■ Records supplied
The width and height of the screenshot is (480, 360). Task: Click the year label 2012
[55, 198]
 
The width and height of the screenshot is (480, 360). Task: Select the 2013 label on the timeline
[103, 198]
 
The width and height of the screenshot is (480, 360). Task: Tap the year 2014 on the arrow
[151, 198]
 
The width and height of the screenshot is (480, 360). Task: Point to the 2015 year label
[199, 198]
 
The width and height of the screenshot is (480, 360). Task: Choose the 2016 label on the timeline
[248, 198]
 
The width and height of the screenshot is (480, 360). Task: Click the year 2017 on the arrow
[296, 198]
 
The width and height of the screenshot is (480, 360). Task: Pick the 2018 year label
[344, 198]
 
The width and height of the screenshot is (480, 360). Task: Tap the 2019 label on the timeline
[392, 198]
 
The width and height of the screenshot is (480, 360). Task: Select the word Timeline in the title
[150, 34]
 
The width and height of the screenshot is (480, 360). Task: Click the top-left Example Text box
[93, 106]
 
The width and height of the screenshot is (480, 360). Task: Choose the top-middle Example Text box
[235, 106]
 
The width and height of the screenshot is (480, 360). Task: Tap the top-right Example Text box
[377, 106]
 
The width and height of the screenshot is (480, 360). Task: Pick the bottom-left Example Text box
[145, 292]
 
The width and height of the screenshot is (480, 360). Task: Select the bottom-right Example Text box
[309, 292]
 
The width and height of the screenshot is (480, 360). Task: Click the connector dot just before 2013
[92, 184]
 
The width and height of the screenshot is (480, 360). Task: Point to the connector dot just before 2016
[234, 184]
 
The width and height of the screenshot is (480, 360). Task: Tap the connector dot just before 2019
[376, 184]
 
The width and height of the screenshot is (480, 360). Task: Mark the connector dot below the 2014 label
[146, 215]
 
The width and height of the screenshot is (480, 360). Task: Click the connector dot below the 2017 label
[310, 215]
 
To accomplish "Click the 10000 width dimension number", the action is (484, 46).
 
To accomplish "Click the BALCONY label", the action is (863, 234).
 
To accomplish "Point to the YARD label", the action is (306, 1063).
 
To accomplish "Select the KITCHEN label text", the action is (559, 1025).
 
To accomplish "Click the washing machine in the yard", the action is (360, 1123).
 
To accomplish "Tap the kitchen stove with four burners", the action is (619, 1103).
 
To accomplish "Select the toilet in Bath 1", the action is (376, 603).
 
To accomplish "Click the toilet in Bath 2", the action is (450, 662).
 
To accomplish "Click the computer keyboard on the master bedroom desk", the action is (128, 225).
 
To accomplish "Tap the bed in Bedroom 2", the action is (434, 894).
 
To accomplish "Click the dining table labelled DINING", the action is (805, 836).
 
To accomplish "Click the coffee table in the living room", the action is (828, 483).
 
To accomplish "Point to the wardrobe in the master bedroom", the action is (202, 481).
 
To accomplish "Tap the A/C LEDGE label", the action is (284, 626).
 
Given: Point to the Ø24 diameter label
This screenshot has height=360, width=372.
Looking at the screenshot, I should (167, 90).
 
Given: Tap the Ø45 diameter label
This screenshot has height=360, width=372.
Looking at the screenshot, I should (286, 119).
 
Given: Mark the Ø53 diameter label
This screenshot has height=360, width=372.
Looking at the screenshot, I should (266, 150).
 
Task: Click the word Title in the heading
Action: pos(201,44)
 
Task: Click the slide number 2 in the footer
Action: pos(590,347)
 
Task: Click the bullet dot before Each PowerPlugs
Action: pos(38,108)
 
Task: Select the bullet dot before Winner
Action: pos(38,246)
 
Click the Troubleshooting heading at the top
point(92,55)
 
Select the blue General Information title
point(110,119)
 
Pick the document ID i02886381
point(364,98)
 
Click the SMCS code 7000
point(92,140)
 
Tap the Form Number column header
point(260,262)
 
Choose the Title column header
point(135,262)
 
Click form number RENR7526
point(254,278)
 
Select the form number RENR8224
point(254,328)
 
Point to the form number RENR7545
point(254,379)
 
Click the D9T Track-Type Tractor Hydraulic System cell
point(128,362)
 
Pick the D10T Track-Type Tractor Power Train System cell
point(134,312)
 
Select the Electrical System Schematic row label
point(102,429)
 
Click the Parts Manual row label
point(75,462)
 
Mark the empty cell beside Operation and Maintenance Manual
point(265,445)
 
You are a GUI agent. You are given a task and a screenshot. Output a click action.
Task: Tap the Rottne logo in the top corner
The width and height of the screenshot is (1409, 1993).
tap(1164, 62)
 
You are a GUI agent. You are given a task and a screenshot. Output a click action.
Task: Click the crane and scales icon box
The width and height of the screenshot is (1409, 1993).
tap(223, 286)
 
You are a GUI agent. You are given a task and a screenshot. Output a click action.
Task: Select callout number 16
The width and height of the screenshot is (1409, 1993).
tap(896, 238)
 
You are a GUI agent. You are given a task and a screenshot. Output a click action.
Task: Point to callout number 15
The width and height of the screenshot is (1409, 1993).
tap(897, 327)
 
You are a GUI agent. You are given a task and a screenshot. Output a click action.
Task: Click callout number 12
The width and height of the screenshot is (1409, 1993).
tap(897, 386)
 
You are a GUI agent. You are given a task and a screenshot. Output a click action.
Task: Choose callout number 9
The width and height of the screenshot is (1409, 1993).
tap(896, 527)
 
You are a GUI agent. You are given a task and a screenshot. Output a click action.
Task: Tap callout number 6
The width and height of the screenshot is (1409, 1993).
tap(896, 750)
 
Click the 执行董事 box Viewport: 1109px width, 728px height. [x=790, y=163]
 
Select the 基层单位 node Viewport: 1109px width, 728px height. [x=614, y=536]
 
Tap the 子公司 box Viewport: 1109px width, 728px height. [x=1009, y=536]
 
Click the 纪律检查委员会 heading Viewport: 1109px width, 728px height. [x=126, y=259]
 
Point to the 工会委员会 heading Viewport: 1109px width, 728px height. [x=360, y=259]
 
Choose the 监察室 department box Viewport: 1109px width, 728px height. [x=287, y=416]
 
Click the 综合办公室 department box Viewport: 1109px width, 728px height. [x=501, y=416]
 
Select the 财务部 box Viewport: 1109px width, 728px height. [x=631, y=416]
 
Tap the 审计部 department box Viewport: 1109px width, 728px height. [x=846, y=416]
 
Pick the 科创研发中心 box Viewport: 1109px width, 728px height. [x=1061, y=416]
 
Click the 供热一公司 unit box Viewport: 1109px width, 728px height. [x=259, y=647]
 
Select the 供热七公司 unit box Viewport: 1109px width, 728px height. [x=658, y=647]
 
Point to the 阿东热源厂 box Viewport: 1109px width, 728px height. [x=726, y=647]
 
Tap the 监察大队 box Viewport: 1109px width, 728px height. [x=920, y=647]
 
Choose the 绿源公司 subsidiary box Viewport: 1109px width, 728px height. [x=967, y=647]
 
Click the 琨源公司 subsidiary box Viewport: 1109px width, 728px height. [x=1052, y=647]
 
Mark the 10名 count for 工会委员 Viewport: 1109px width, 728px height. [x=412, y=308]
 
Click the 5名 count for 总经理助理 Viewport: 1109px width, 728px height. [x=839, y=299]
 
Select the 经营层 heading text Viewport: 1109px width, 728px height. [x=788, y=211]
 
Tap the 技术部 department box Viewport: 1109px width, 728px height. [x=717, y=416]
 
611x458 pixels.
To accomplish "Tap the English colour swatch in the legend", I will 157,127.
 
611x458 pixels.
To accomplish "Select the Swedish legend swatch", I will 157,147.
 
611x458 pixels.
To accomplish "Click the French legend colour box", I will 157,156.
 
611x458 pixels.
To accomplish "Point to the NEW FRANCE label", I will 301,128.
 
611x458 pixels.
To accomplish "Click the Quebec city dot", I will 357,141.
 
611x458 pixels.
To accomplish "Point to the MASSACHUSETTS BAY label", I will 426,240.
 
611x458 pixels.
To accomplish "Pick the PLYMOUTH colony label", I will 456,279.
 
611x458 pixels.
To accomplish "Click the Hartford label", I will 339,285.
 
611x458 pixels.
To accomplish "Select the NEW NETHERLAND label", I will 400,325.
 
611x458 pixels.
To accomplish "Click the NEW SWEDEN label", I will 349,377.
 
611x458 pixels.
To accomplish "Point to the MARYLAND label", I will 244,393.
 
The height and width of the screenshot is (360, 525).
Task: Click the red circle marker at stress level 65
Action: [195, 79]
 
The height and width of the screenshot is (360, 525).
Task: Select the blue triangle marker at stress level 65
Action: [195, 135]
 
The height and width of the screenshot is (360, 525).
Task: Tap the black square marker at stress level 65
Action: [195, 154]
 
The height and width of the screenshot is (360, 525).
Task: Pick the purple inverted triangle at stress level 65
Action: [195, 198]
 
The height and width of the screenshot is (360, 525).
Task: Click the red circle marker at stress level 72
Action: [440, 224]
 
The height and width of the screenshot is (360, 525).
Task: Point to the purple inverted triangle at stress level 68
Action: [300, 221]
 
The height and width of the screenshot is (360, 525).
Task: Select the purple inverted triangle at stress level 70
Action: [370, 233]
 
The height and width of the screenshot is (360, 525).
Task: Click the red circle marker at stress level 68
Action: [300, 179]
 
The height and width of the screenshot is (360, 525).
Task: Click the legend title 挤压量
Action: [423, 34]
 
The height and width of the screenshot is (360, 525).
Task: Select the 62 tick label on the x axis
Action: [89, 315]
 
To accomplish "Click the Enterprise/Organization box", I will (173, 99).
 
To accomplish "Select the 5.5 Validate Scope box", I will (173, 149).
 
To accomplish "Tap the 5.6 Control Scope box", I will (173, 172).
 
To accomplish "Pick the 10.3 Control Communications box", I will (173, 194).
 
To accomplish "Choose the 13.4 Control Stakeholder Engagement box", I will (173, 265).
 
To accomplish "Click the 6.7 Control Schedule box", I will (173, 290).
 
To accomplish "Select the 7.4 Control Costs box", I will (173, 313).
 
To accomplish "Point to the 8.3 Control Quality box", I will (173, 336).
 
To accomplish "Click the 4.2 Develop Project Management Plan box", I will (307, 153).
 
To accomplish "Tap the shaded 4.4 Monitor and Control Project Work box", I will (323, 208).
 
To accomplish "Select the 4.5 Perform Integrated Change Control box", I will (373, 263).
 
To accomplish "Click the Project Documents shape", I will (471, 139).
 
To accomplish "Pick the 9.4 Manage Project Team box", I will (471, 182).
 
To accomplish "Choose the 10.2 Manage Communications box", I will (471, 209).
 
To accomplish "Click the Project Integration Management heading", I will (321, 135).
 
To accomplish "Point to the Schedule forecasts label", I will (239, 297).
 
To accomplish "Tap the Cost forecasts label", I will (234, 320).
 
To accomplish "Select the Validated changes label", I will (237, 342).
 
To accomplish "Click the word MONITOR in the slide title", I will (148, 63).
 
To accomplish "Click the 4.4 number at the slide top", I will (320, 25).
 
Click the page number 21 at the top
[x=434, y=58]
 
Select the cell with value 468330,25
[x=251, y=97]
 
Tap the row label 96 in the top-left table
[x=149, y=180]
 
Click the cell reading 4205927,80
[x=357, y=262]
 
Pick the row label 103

■ Request
Update the listing from the line that has "Task: Select the bullet dot before Winner" through the line that has "tap(897, 386)" by changing "callout" to "marker" and leaving everything else unchanged. Return only those lines.

■ Full output
Task: Select the bullet dot before Winner
Action: pos(38,246)
 
Click the Troubleshooting heading at the top
point(92,55)
 
Select the blue General Information title
point(110,119)
 
Pick the document ID i02886381
point(364,98)
 
Click the SMCS code 7000
point(92,140)
 
Tap the Form Number column header
point(260,262)
 
Choose the Title column header
point(135,262)
 
Click form number RENR7526
point(254,278)
 
Select the form number RENR8224
point(254,328)
 
Point to the form number RENR7545
point(254,379)
 
Click the D9T Track-Type Tractor Hydraulic System cell
point(128,362)
 
Pick the D10T Track-Type Tractor Power Train System cell
point(134,312)
 
Select the Electrical System Schematic row label
point(102,429)
 
Click the Parts Manual row label
point(75,462)
 
Mark the empty cell beside Operation and Maintenance Manual
point(265,445)
 
You are a GUI agent. You are given a task and a screenshot. Output a click action.
Task: Tap the Rottne logo in the top corner
The width and height of the screenshot is (1409, 1993).
tap(1164, 62)
 
You are a GUI agent. You are given a task and a screenshot. Output a click action.
Task: Click the crane and scales icon box
The width and height of the screenshot is (1409, 1993).
tap(223, 286)
 
You are a GUI agent. You are given a task and a screenshot. Output a click action.
Task: Select marker number 16
The width and height of the screenshot is (1409, 1993).
tap(896, 238)
 
You are a GUI agent. You are given a task and a screenshot. Output a click action.
Task: Point to marker number 15
The width and height of the screenshot is (1409, 1993).
tap(897, 327)
 
You are a GUI agent. You are given a task and a screenshot. Output a click action.
Task: Click marker number 12
The width and height of the screenshot is (1409, 1993).
tap(897, 386)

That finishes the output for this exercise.